= Legal practice in India =

Legal practice in India is governed by the Advocates Act 1961; an act passed by the Indian Parliament which provides for laws relating to legal practitioners in India and for the constitution of the Bar Council of India (BCI) and state bar councils. Under the powers granted in the act, the BCI has made rules known as BCI Rules 1975 which lay down rules for practice, legal education and professional ethics. The Advocates Act, 1961 replaced the earlier Indian Bar Councils Act, 1926.

==History==
Before the Advocates Act, 1961, there had existed various professions. The Pleaders, Mukhtars and Revenue Agents Act, 1865 was passed, followed by the Legal Practitioners Act, 1879, the Indian Bar Councils Act,
1926 and the Advocates Act, 1961.

==Bar Council of India Rules==
The Bar Council of India is a statutory body that regulates and represents the Indian bar. It was created by Parliament under the Advocates Act, 1961. It prescribes standards of professional conduct, etiquette and exercises disciplinary jurisdiction over the bar. It also sets standards for legal education and grants recognition to universities whose degree in law will serve as a qualification for students to enroll themselves as advocates upon graduation.

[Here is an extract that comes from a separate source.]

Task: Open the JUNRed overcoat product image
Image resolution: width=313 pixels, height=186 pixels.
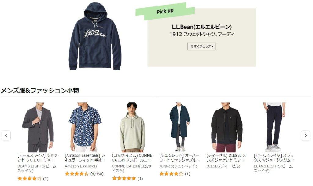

Bar Council of India has been empowered under section 49 of the Advocates Act to make rules. In exercise of those powers Bar Council of India made rules which were published in the official gazette on 6 September 1975.
- Parts I, II and III deal with establishment of Bar Council of India, state bar councils, lawyers and their roles.
- Part IV deals with rules of legal education being rules on standards of legal education and recognition of degrees in law for the purpose of enrolment as advocate and inspection of Universities for recognizing its degree in law.
- Parts V, VI, VII, VIII and IX deal with other aspects including the professional ethics.

== Lawyers Collective v. Bar Council of India and Others ==
This case arose because of the petition filed against the foreign law firms who had obtained permission from the RBI to set up liaison offices. The ultimate question framed by the Court was whether the ‘practice of law’ included litigious and non-litigious work. The question therefore expanded beyond the scope of permissibility of such law firms practising in India.

Even in the absence of this judgement, there was never any doubt that a foreign law firm cannot carry on any revenue-generating activities in India. By stating that liaison offices of such firms carry on non-litigious practice, the Court does seem to have indulged in a degree of conjecture. This has in turn led to the conclusion that even a liaison office is involved in the same nature of work as an Indian law firm that carries on non-litigious practice, necessitating a discussion on the meaning of the expression ‘practice of law’ as a whole.